In short: Olson doesn’t help us pick particular countries to invest in, and he doesn’t help us pick particular industries to invest in, but he helps us manage our expectations about future returns. Democratic stability means that fewer of us die in wars and revolutions, but it also means that buying index funds/ETFs may not work so well in the future. Democratic stability - and the parasitic coalitions it fosters - means that today’s 20-year-old kids may be forced to pick stocks if they want to grow a retirement fund. (Though if you’re not Jim Simons what are your chances of beating the market? Even Simons is right only 50.75% of the time. Are we all going to become quant traders? Will there be any anomalies left to exploit when that happens?)
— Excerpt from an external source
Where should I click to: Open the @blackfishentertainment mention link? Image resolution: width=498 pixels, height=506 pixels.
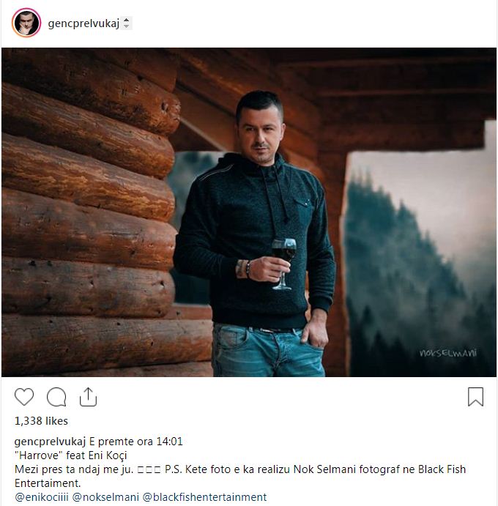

Or maybe when things get bad enough we will see revolutions and wars and then economic growth will be restarted? Maybe it’s all cyclical? Or maybe climate change will be catastrophic enough to emulate the effects of war and revolution? Maybe we will have both catastrophic climate change and wars/revolutions?
but what if the country has the right policies?
Olson gives one policy prescription: liberalize trade and join an economic bloc. Free trade disrupts local coalitions, and joining an economic bloc increases the cost of lobbying (it’s easier for a Spanish lobby to influence the national government in Madrid than the EU government in Brussels). But policy is endogenous: the decision to liberate trade or join an economic bloc will be fought by the very parasitic coalitions we would like to disrupt. And if somehow the correct policy is chosen, it is always reversible - as the example of Brexit makes clear. Also, not all economic blocs are market-friendly. Mercosur, for instance, has failed to liberalize trade; instead, it subjects Argentine consumers to tariffs demanded by Brazilian producers and vice-versa. (I have no source to quote here except that I wasted several years of my life in Mercosur meetings, as a representative of Brazil’s Ministry of Finance.)
So it won’t do to look at the Heritage Foundation’s index of economic freedom and find, say, the countries whose index show the most “momentum”. One day Argentina is stabilizing its currency, Brazil is privatizing Telebrás. Latin America certainly looked promising in the 1990s. Then there is a policy reversal and we’re back to import-substitution. You can’t trust momentum. You can’t trust economic reform. You can’t trust any change that doesn’t involve the complete elimination of parasitic coalitions. And even then things may decline sooner than you’d expect - Chile is now rolling back some of its most important advances.
what if ideas matter?
In the last chapter of the book Olson allows himself to daydream:
Suppose […] that the message of this book was then passed on to the public through the educational system and the mass media, and that most people came to believe that the argument in this book was true. There would then be irresistible political support for policies to solve the problem that this book explains. A society with the consensus that has just been described might choose the most obvious and far-reaching remedy: it might simply repeal all special-interest legislation or regulation and at the same time apply rigorous anti-trust laws to every type of cartel or collusion that used its power to obtain prices or wages above competitive level.
That sounds lovely, but it’s hard to see it happening in our lifetimes. Even if ideas do matter the Overton window is just too narrow for that sort of ideas. It’s probably The Great Stagnation from now on.